Eye For Film >> Movies >> Hi! Otsuka Drugstore (2010) Film Review
Hi! Otsuka Drugstore
Reviewed by: Paul Griffiths
And Hi! to you, too, Yu Katsumata. The writer-director’s debut may be an uneven watch, but it’s a fully embossed calling card suggesting better things to come.
The querulous Otsuka runs her cluttered pharmacy with nary an eye on her trade. In between sleeping behind the counter and popping out to stretch and fart in the street, she never seems clear who’s a shoplifter and who’s a genuine customer.
Her quirky view of the world becomes focused on a young school girl who keeps buying nail varnish. Otsuka divines that the girl is painting her nails to attract the intention of a fellow pupil and, with barking eccentricity, decides to help. In so doing Otsuka relives some less than happy memories of her own school boy crush, which starts to smooth off her abrasive adult edges.

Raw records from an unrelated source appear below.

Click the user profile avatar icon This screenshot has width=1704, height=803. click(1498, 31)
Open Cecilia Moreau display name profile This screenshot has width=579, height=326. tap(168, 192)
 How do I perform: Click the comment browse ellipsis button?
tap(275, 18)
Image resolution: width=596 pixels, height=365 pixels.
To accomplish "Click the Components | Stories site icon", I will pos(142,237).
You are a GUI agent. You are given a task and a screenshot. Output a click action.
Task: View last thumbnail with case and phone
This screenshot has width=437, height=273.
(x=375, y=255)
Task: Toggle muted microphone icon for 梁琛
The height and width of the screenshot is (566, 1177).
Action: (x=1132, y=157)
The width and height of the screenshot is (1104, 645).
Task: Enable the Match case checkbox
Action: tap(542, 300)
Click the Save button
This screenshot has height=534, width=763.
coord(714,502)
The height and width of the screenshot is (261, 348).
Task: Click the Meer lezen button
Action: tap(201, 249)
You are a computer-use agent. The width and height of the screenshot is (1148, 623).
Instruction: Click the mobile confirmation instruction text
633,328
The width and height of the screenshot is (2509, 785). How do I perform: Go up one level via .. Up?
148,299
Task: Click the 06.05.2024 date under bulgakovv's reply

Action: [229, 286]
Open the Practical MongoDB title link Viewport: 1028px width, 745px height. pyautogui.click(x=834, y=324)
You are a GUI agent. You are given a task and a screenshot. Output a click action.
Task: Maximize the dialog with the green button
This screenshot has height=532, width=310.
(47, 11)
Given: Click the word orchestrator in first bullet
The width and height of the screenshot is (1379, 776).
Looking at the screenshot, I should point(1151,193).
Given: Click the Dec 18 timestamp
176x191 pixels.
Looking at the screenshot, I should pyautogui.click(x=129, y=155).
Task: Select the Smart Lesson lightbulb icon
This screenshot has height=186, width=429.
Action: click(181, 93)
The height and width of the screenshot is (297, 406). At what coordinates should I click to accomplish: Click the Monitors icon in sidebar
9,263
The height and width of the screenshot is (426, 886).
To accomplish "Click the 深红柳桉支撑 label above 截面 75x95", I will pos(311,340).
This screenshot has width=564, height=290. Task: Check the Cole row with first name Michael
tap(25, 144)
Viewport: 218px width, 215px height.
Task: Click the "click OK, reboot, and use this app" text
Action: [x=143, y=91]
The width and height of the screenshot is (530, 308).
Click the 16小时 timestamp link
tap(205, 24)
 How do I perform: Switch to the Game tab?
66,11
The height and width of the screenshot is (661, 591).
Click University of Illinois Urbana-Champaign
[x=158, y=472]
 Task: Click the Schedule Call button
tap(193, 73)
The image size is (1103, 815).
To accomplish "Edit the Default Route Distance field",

Katsumata manages a good balancing act between the present and flashbacked past once his central conceit is set up. The two leads’ emerging fortunes polarise with some tenderness, recreating the bittersweetness of both youthful angst and a more mature compunction. Job done, perhaps, for the relatively short running time. Yet, after getting us to this point we’re very much left hanging, with the sense that Katsumata really has a bigger film to be made.
The direction shows flair, picking out striking visual lines and depth in the most ordinary of locations, all awash with over-saturated video colours. The approach can distance us from the characters, though, and this is compounded by plenty of rolled camera viewpoints, high angle positions and full body long shots. The performances also frequently stymie our engagement. They are exuberant, manga-ish and at times in keeping with contemporary Japanese cinema’s Kabuki-inflected OTT style. However, this shows how difficult a style it is to get right. If it isn’t pitch-perfect and doesn’t serve the characters and story well, it thunks into the ground, hard. At times it scuppers what could have been a much more involving and amusing watch.
Despite its flaws Hi! Otsuka Drugstore shows the considerable ambitions of a would-be Satoshi Miki. On this evidence Katsumata will surely return with a more rounded, fully formed feature soon.